Turn the material from the line with "1222x766 pixels." up to and including the line with "I will pos(139,516)." into a numbered list, dropping any blank lines.

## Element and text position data
_ _ _ _ _
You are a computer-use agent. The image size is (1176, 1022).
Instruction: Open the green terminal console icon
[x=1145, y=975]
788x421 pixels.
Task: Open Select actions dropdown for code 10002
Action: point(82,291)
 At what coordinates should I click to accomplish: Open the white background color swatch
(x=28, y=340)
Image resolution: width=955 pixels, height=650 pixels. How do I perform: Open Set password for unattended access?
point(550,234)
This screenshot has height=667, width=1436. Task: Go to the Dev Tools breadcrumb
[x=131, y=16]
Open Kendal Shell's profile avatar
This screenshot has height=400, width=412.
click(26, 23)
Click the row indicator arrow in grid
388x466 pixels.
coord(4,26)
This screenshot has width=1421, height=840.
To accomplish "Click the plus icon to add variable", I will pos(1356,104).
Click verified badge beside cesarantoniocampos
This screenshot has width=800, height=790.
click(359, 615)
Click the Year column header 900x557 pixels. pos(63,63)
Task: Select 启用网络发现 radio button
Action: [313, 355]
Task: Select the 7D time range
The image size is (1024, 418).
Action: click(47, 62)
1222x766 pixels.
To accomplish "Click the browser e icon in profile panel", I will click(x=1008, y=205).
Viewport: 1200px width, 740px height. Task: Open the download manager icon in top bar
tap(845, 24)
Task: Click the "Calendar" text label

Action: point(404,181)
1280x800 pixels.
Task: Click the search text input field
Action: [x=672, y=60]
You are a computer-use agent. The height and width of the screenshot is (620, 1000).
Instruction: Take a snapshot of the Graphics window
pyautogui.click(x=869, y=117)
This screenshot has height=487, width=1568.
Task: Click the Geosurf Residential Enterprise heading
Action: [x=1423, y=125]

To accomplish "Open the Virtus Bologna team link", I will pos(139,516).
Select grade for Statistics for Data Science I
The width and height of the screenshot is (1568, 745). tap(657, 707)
_ _ _ _ _
## The output
1. 1222x766 pixels.
2. To accomplish "Click the browser e icon in profile panel", I will click(x=1008, y=205).
3. Viewport: 1200px width, 740px height. Task: Open the download manager icon in top bar
4. tap(845, 24)
5. Task: Click the "Calendar" text label
6. Action: point(404,181)
7. 1280x800 pixels.
8. Task: Click the search text input field
9. Action: [x=672, y=60]
10. You are a computer-use agent. The height and width of the screenshot is (620, 1000).
11. Instruction: Take a snapshot of the Graphics window
12. pyautogui.click(x=869, y=117)
13. This screenshot has height=487, width=1568.
14. Task: Click the Geosurf Residential Enterprise heading
15. Action: [x=1423, y=125]
16. To accomplish "Open the Virtus Bologna team link", I will pos(139,516).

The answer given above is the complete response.